Nachdem Massendemonstrationen zur Absetzung von Präsident Abdelaziz Bouteflika geführt hatten, hat die Wahl von Präsident Abdelmadjid Tebboune am 12. Dezember 2019 die Lage vorübergehend stabilisiert. Dennoch herrscht tiefe Unzufriedenheit, da ein echter politischer Kurswechsel ausbleibt und viele Tebboune als Vertreter des alten Regimes ansehen. Die repressiven Maßnahmen gegen Journalisten und Aktivisten haben zugenommen.

Aufgrund des starken Verfalls der internationalen Ölpreise befindet sich Algerien in einer zunehmend prekären finanziellen Lage. Die Notwendigkeit, die Wirtschaft von der Abhängigkeit von Öl und Gas zu befreien, bleibt eine der wichtigsten Herausforderungen, um Algerien weniger anfällig für externe Schocks zu machen.

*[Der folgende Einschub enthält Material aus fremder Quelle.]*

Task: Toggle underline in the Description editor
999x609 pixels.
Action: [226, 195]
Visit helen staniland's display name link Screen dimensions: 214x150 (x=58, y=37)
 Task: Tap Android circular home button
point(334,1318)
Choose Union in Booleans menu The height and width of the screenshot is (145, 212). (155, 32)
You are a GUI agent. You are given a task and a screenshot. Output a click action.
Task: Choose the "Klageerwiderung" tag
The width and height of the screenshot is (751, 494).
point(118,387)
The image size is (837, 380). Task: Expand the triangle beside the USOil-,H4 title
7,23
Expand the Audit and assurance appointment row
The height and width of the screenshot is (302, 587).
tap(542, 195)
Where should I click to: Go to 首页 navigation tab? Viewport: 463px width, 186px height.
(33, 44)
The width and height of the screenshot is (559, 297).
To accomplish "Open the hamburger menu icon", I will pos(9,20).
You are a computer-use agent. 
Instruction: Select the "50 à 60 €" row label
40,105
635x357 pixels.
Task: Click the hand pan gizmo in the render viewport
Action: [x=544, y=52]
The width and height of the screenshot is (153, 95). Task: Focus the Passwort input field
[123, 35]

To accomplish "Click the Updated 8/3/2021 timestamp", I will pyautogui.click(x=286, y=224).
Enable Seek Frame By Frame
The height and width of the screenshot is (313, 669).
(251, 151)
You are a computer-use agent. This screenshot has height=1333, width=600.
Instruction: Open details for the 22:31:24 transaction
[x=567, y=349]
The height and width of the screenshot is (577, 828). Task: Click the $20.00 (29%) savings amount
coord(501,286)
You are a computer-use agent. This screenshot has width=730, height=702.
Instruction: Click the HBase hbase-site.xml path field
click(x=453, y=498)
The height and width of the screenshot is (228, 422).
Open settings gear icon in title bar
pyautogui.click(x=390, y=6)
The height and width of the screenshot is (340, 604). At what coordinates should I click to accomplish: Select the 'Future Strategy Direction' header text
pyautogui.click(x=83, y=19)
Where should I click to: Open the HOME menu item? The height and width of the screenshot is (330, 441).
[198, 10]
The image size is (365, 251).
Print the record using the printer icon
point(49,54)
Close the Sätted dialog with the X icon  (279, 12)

Die neue Regierung hat politische Reformen in den Bereichen Korruptionsbekämpfung, Finanzen, Industrie und Umwelt eingeleitet. Auch auf die COVID-19-Pandemie wurde entschlossen reagiert. Die Stärkung des maroden Gesundheitssektors und die Abfederung der sozialen Auswirkungen der Wirtschaftskrise und der Pandemie sind von vorrangiger Bedeutung.